Sabemos que a notícia é o insólito, ‘o homem que mordeu o cão’, mas há algo de muito errado quando o jornalismo dá mais importância ao entretenimento, que tem a sua importância, do que ao essencial das nossas vidas.

Recordei este episódio ao ver a cobertura mediática do processo Johnny Depp/Amber Heard, o qual, mais do que notícia, é um momento de voyeurismo coletivo na vida de duas estrelas de cinema.

O tempo de antena nas televisões e rádios, o espaço ocupado por este caso nos jornais, em papel ou online, há muito superou o absurdo.

A cultura da superficialidade, relativismo moral e niilismo em que vivemos dá atenção ao supérfluo e tira o foco do essencial, analisando tudo com superficialidade, sem analisar em profundidade umas coisas ou comentando outras até à exaustão.

Será que uma democracia que promove superficialidade e espetáculo tem cidadãos efetivamente informados? Claro está que a liberdade individual dá a cada um o direito de escolher o que quer ver, ler ou ouvir. Essa não é a questão. O ponto está nas notícias às quais os media, em geral, dão relevância e à forma como o fazem.

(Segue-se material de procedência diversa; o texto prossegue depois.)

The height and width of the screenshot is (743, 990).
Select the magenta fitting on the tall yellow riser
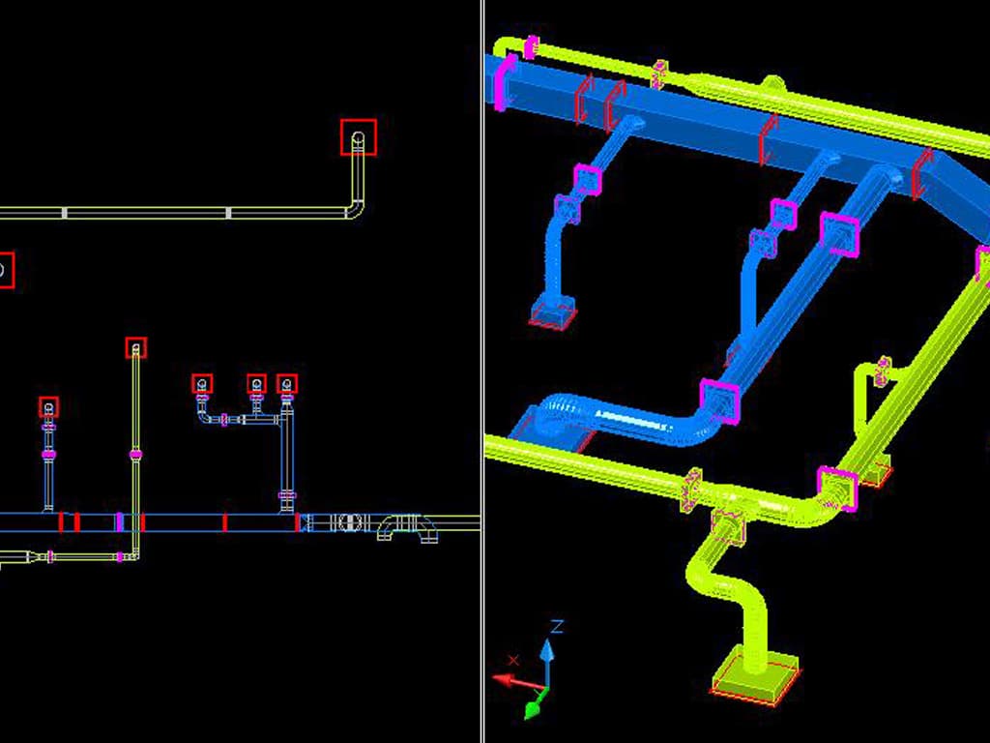tap(136, 453)
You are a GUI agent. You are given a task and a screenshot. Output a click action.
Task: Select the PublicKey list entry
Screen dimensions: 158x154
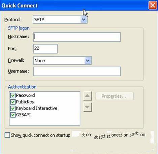(25, 102)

Portugal é, sabe-se, um País com uma percentagem elevadíssima da população em risco de cair na pobreza. Além da questão surgir de quando em vez na comunicação social, normalmente quando são publicados estudos que confirmam estes dados, a questão é apenas abordada quando há campanhas de recolha de alimentos ou quando o Presidente da República, vai para a rua dar um prato de comida aos sem-abrigo.

O mesmo se passa quando as notícias são casos judiciais, nas quais se ensina a odiar mais o criminoso do que o crime, nas alterações climáticas, pois a fotografia de choque do secretário-geral das nações unidas vale mais do que mil palavras de cientistas, ou no futebol, transformado num espetáculo de insultos que se sobrepõem aos golos e às fintas de encantar.

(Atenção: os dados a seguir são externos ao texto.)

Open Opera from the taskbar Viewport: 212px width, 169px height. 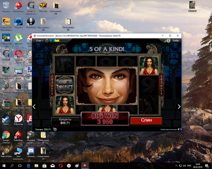[x=61, y=166]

Esta superficialidade e este gosto pelo sangue que, em quase tudo, nos marca o quotidiano, gera comunidades de indiferença, de pouca ou breve atenção. Comunidades de consumo imediato, cada vez mais de rede social e cada vez menos de livros e reflexão.

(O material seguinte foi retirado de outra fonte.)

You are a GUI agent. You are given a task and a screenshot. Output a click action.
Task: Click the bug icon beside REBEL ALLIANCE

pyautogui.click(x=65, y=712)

Sem reflexão não há pensamento e, sem este, dificilmente pode existir sabedoria. O mundo do politicamente correto é aqui e agora: enunciam-se princípios, à primeira vista bonitos, até profundos, sem se pensar exatamente nas suas consequências.

Todas as decisões que afetam a nossa vida coletiva (mesmo as do 4.º poder) devem ter subjacente conhecimento e sabedoria. Quando tudo é superficial, nada tem verdadeiramente importância.